In practice, yes, abusive practices of corporations echo abusive practices of violent partners, and the parallel is worth highlighting. Bringing up the fact that both of them will use grand gestures to stop you from questioning their pattern of behavior isn't disrespectful, it's useful information.
If anything, abuse victims should hear that message more often.
I'll also note that the same demand for Serious Respectful Tone never seems to be invoked for metaphors that refer to other kinds of serious crime (including violent crime, such as murder). You can say "great job, you killed it out there", or "oof, my sportsball team got destroyed", etc. etc., and nobody seriously proposes that this somehow devalues life (human or otherwise).
Like domestic abusers, things only expand and escalate from here.
Twitter literally runs CSAM-as-a-service.
While Microsoft is not quite that evil, building the North Korean computer surveillance system with "Recall" comes pretty close. Other examples include things like Facebook's regular doxxing of it's users with their real name policy.

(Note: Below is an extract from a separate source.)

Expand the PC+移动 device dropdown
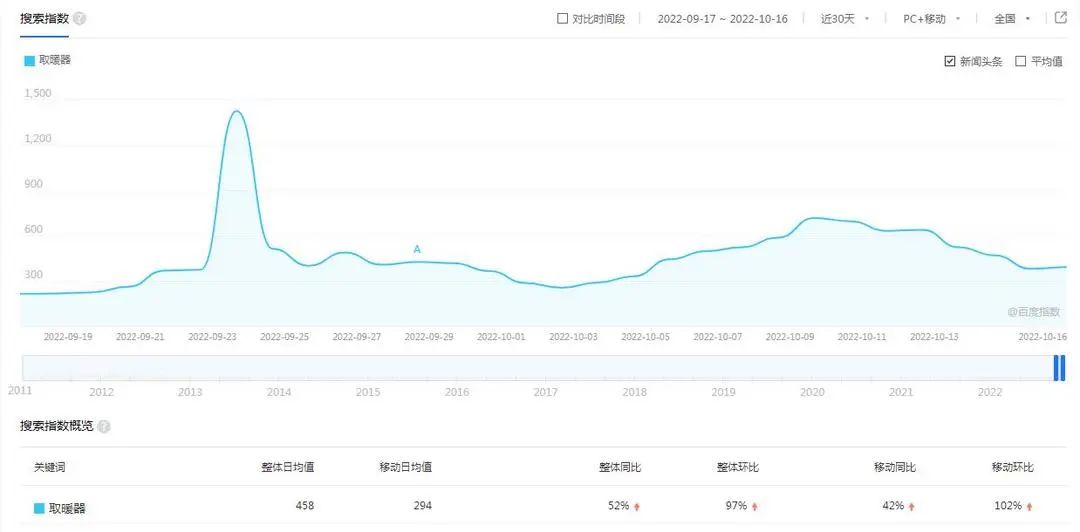 [931, 19]
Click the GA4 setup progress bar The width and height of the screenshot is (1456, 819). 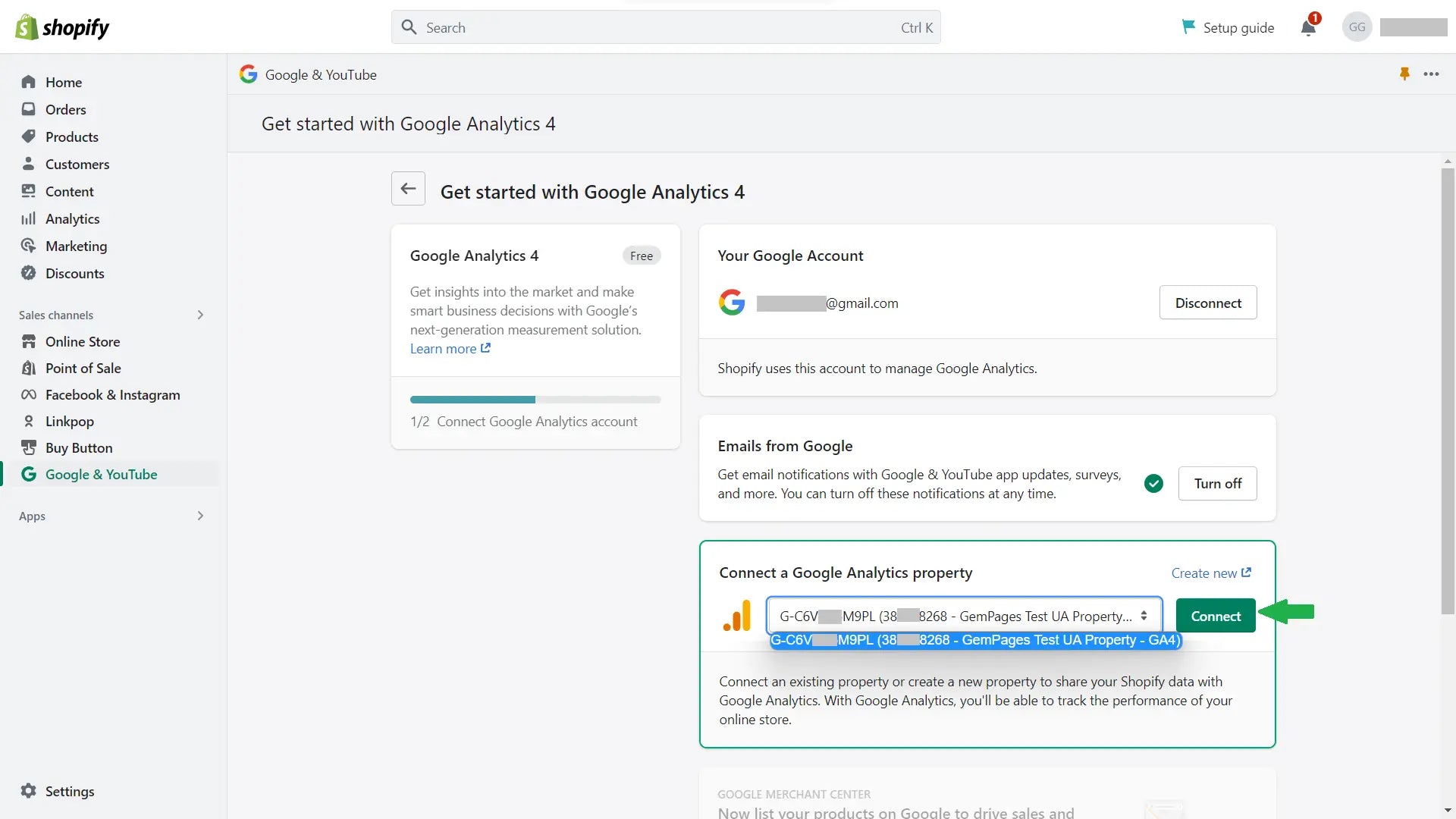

It's a crass comparison, but not unreasonable on both sides. Abuse goes beyond just physical violence, and the practices of these tech companies really do match those other kinds of abuse. The other half is that software has eaten the world, and these changes really do affect people's lives.
It's imperfect. We have way more choices in domestic partners than we do with operating systems but I think there are a lot of similarities though too. User-hostile software like Windows is intentionally designed to develop dependence and learned helplessness in users. Windows will gaslight you. Microsoft will victim blame. Many shared tactics. It's a fair comparison to make.

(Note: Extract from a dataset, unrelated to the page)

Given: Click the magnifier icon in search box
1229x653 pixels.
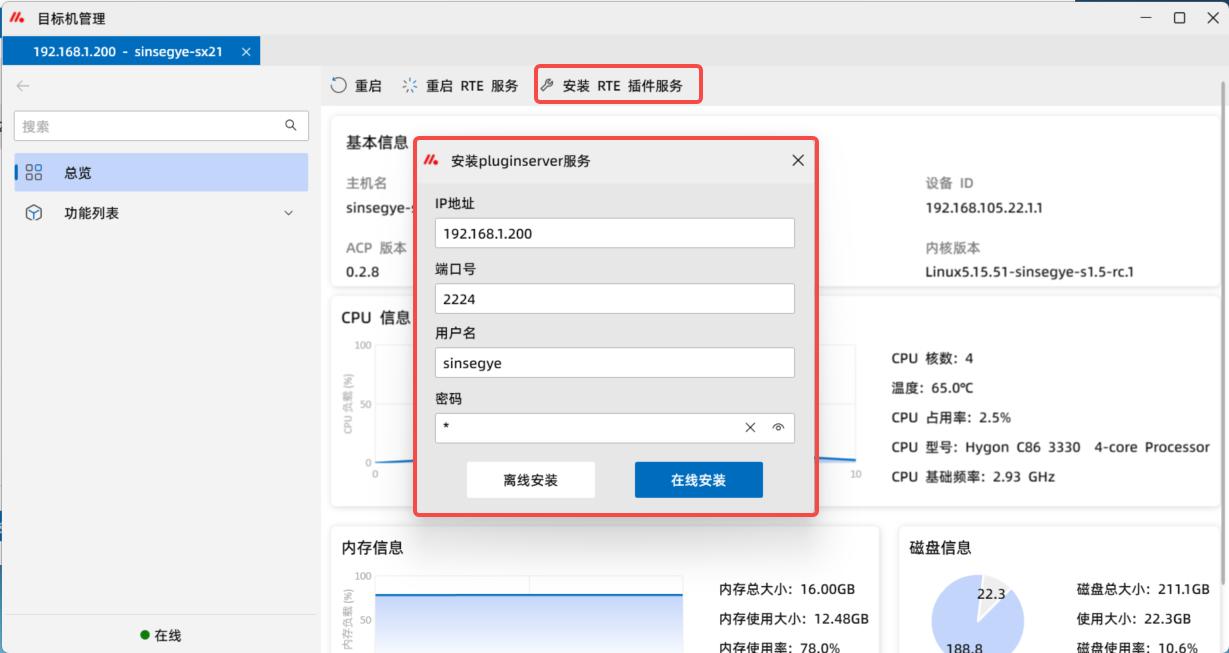Looking at the screenshot, I should [x=291, y=126].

You're the only one saying that, not me.
The guy is an ex-Darknet Vendor and regularly interacts still with people that build ransomware, hack the US government, sell online drugs and he is quite pleasant compared to these people.
It’s _almost_ as if we don’t use “people that build ransomware, hack the US government, sell online drugs” as a baseline for “pleasant”.

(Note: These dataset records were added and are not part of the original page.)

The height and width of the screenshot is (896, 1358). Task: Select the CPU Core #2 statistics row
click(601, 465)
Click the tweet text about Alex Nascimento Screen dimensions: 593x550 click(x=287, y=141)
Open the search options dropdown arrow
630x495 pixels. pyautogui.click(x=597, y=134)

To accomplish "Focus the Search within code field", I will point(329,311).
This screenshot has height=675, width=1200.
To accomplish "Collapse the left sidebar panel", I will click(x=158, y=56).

I find it honestly ridiculous that people are complaining about provocative & hyperbolic title, to the point where I believe they are concern trolling.
Do you also have a problem with "killing" a process on a computer? A kill-fee on a contract? How about killing time?
It’s easy to not understand the impact or meaning of referring to violence in a flip way when one has never had to have experienced it.
I completely understand it being triggering but shying away from it because of that protects perpetrators. A lot of executive circles are filled with abusive freaks and their decision making reflects that.
I'll be happy to correct myself if I said anything wrong, but downvotes without comments really don't tell me much.
I don't think you actually mean "violence" in general, unless you think that word means something radically and fundamentally different from what I think it means (and my understanding is based on what dictionaries say; but I will happily acknowledge that I have encountered very, very many people whose apparent understanding of the term is utterly incomprehensible to me). I say this because I never, ever see people object to the use of idioms such as https://idioms.thefreedictionary.com/you+killed+it . The objection is only ever raised with respect to very specific kinds of violence.
Or will you also object when I kill a process, or when POSIX-standard systems (I'm pretty sure this is part of the standard but I'm not that kind of nerd) continue to use `kill` as the command name? How about when a new startup releases a "killer app"?